Sarcoplasmic hypertrophy revisited

I’ve made it no secret that I think we’ve put the cart way too far in front of the horse when it comes to training for sarcoplasmic hypertrophy. What started out as a theory to explain increased muscle hypertrophy in the absence of strength gains in some early training texts (1,2) has morphed into complete training programs to target specific sub-cellular fractions (myofibrillar vs sarcoplasmic). In my previous posts, I’ve looked at some literature to explain how changes in metabolites alone (glycogen specifically) can’t explain hypertrophy, that bodybuilders aren’t that weak after all, how the approach to a rep can explain strength differences between bodybuilders and powerlifters and that even IF sarcoplasmic hypertrophy occurs we can’t call it non-functional.

After revisiting two recent papers (3,4) on the effects of load (%RM) on protein synthesis and hypertrophy in a discussion on Bret Contreras’s site, I had a light bulb moment about how these papers could relate to the idea of sarcoplasmic hypertrophy as well. You can find what I’ve previously written about these papers in my article entitled ‘30%‘ but it’s worth taking a specific look at the protein synthetic response of the myofibrillar and sarcoplasmic fractions following a single training session in Burd et al (3) with this idea in mind.

Does low load training have a preferential sarcoplasmic protein synthetic response?

If lower-load training preferentially targets the sarcoplasmic fraction, we would expect one of two effects when looking at the acute response to exercise: 1) a disproportionate sarcoplasmic response following lower-load relative to higher intensity training (either increased peak or sustained response) and that 2) the increase in sarcoplasmic protein synthesis may be greater than the myofibrillar fraction. Fortunately, Burd et al (3) took a look at both these fractions in groups of males who trained at either 90%-1RM to failure, 30%-1RM to failure or 30%-1RM work-matched to the 90%-1RM to failure condition. Lucky for us the paper has free full-text access online, so head over there to read the original, although for this discussion you can simply focus on figure one in the paper.
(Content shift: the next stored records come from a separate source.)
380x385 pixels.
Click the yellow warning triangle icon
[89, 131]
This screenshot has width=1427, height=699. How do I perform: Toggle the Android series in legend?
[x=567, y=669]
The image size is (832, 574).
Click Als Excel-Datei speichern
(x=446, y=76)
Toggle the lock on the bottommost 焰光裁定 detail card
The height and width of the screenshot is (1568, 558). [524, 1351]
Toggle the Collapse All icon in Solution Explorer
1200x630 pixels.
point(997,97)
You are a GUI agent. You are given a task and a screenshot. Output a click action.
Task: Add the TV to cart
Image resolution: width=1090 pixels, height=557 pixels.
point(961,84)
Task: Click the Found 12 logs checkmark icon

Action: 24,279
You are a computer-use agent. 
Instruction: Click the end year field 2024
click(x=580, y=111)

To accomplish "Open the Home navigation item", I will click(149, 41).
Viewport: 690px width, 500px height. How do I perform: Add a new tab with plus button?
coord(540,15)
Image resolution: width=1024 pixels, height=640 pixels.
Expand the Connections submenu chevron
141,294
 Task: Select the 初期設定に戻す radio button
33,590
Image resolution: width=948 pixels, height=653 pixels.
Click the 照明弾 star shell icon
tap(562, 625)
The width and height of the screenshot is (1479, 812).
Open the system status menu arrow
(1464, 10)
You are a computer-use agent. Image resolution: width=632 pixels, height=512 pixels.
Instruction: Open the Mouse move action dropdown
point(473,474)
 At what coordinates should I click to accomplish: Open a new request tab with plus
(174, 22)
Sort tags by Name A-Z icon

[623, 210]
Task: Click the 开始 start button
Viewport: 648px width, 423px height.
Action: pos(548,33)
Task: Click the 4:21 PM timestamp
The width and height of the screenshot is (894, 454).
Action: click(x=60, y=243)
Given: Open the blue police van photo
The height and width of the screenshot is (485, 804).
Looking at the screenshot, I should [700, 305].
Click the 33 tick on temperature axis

Looking at the acute protein synthetic response, we can see that training with 90%-1RM to failure resulted in a substantial increase in both myofibrillar and sarcoplasmic protein synthesis at four hours post-exericse (3.3 and 1.7 fold rest respectively). By 24 hours, protein synthesis was no longer elevated compared to rest with this training load. When looking at the group that trained with 30%-1RM to failure, there was increased myofibrillar protein synthesis at four hours (3.6x rest) only the response was sustained such that increased synthesis was detected at 24 hours post-exericse as well (2.9x rest). Conversely, while the 90%-1RM had increased sarcoplasmic synthesis at 4 hours, the increase in the 30%-1RM to failure group occurred at 4 and 24 hours post-exericse (1.4 and 1.5 fold rest respectively).

This sustained sarcoplasmic protein synthetic response in the low-load condition may seem supportive of the theory of sarcoplasmic hypertrophy, but given that myofibrillar protein synthesis was also sustained I still think that disproportionate sarcoplasmic growth is unlikely. We’ve met our first criteria from above and found that lower load training supported a longer synthetic response in the sarcoplasmic fraction, but fail to meet condition #2 as the myofibrillar fraction was also sustained. In fact, the authors of the paper make the case that this low-load training could be superior for overall hypertrophy training, and this is what ignited the hypertrophy blogosphere in a unified rage. It should be noted that the subsequent paper (4) failed to find increased hypertrophy as compared to high-load training despite the sustained synthetic response in the 30%-1RM group, so don’t throw out your heavy dumbbells just yet.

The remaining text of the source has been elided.